Core: Ray cluster nodes underutilization during autoscaling #47355

aljeshishe · 2024-08-27T08:21:00Z

What happened + What you expected to happen

We have ray cluster with ec2 cluster with autoscaling (min:2 max: 10 nodes).
Our load is ~3000 tasks.
After we start our load we expect cluster utilization to rise until all tasks are processed.
But that is not the case.
Running tasks:

Nodes:

It looks like there is a scheduling slowdown during autoscaling even on already running nodes.
Our observations:

There is no issue with fresh cluster.
Here is how utilization looks on fresh cluster:

Slowdown develops smoothly, we are trying to understand the exact reason, but all we can say it begins to manifest itself after ~1 day or ~500 jobs on cluster.

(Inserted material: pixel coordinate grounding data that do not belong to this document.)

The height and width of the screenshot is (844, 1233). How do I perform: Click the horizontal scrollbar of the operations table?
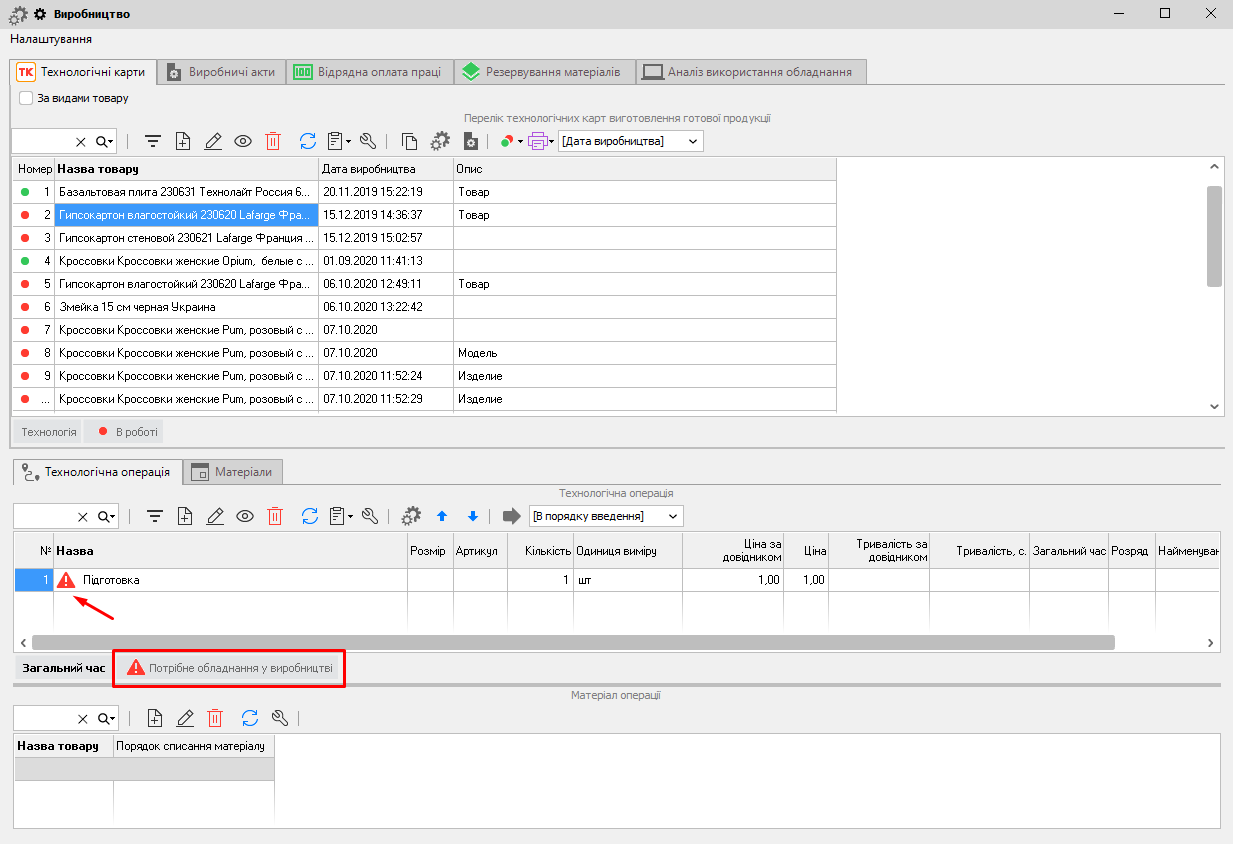click(572, 643)
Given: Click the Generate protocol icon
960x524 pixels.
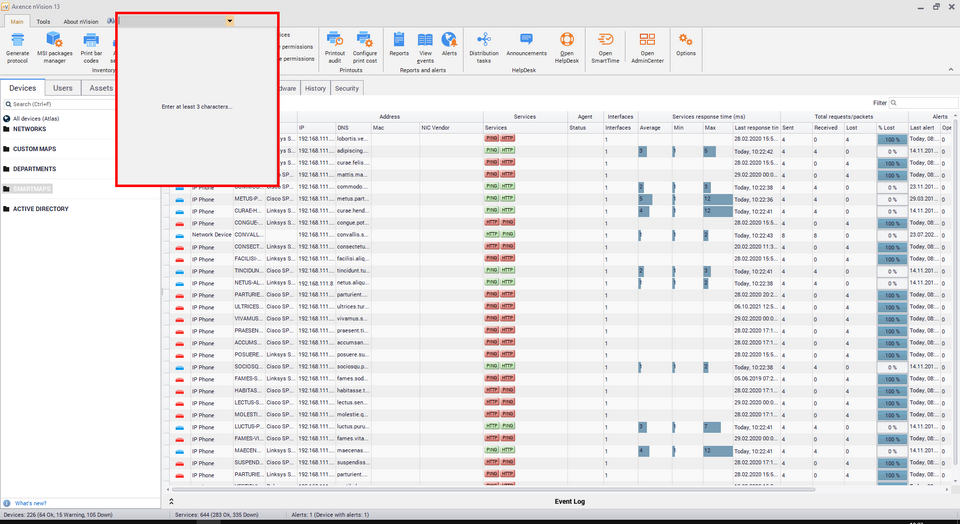Looking at the screenshot, I should (17, 45).
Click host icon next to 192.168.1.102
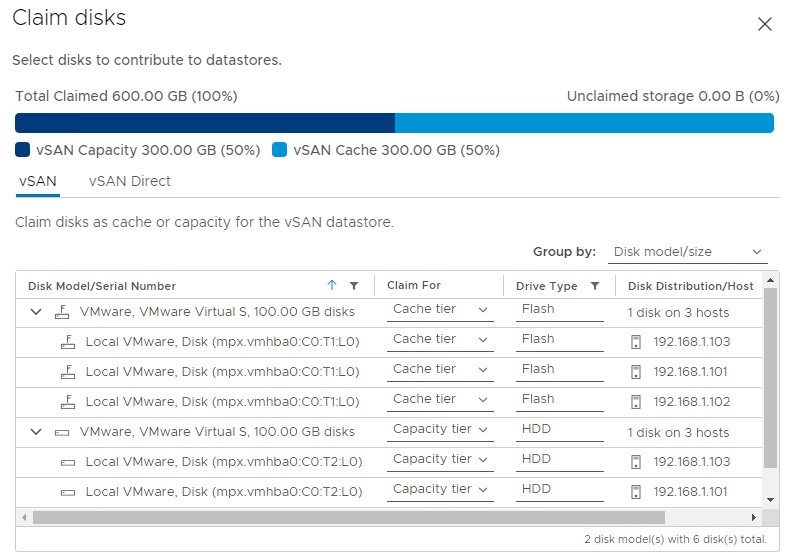 [x=635, y=402]
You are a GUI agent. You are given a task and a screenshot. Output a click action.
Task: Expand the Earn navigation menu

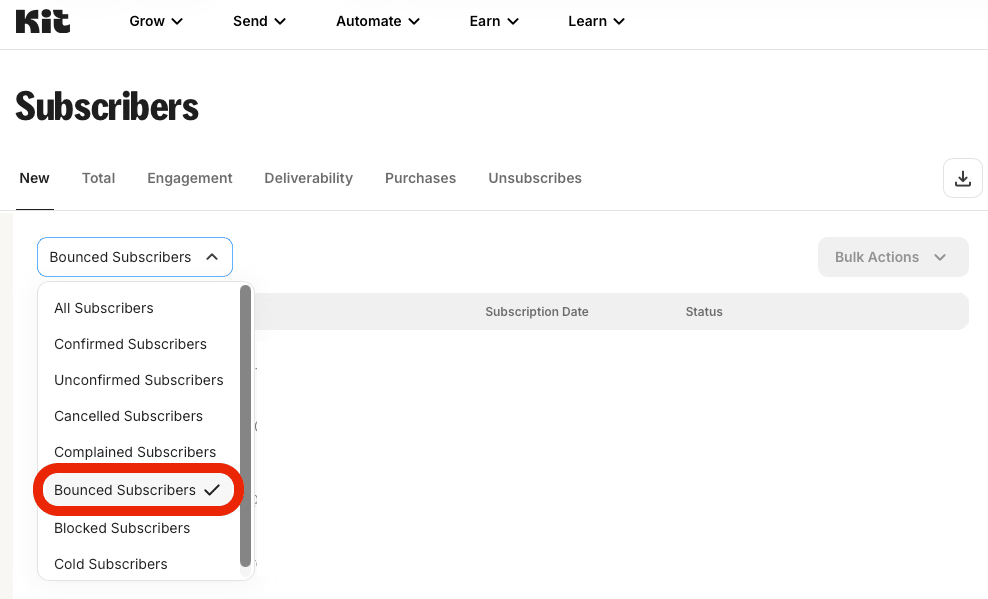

It is probably related to runtime environment, as if I don't pass runtime_env = dict(py_modules=[pandas]) to ray.init, there is no issue.
Nothing wrong in logs except lots of messages during autoscaling

Node 8927887737694498143 is not available for request {CPU: 10000} with critical resource utilization 1 based on local view {"total":{CPU: 300000, object_store_memory: 198586257400000, node:10.17.7.106: 10000, mem│
ory: 481036337150000}}, "available": {node:10.17.7.106: 10000, memory: 481036337150000, object_store_memory: 198586257400000}}, "labels":{"ray.io/node_id":"9b08defb38e6058b1b0830777ff3b32bbb13a96e2097f530ae6482d3",}, "is_draining": 0, "draining_deadline_timestamp_ms": -1}

We would really appreciate if anyone could provide any suggestions. I’m glad to provide any further information if needed.

Versions / Dependencies

I use ray==2.9.2. It's less pronounced on ray==2.34 but issue still exist.

Reproduction script

import ray
from tqdm import tqdm
import pandas
runtime_env = dict(py_modules=[pandas])
ray.init("ray:/...", runtime_env=runtime_env)


@ray.remote
def func():
    import time
    print("started")
    time.sleep(20)
    return 42

COUNT = 1000
tasks = [func.remote() for i in range(COUNT)]
with tqdm(total=COUNT) as pbar:
    while tasks:
        done, tasks = ray.wait(tasks, num_returns=len(tasks), timeout=1)
        pbar.update(len(done))

Issue Severity

High: It blocks me from completing my task, because after several days nodes become dramatically underutilized: only 10-50 CPUs from ~700 CPUs cluster are used.

The text was updated successfully, but these errors were encountered:

anyscalesam · 2024-09-04T22:44:58Z

Thanks - this is a really good bug report @aljeshishe ... out of curiosity are you able to workaround by spinning up a fresh Ray Cluster (or, put in another way, any reason not to)?

@jjyao on the attempt to repro...

jjyao · 2024-09-09T21:17:26Z

@aljeshishe it's probably best to set up a call to do a live debug when the cluster is in this bad state.

anyscalesam · 2024-09-09T21:37:49Z

I can help coordinate some time here > @aljeshishe can you Slack me and Jiajun on Ray Slack and we can go from there?

aljeshishe · 2024-09-19T08:33:03Z

Thanks - this is a really good bug report @aljeshishe ... out of curiosity are you able to workaround by spinning up a fresh Ray Cluster (or, put in another way, any reason not to)?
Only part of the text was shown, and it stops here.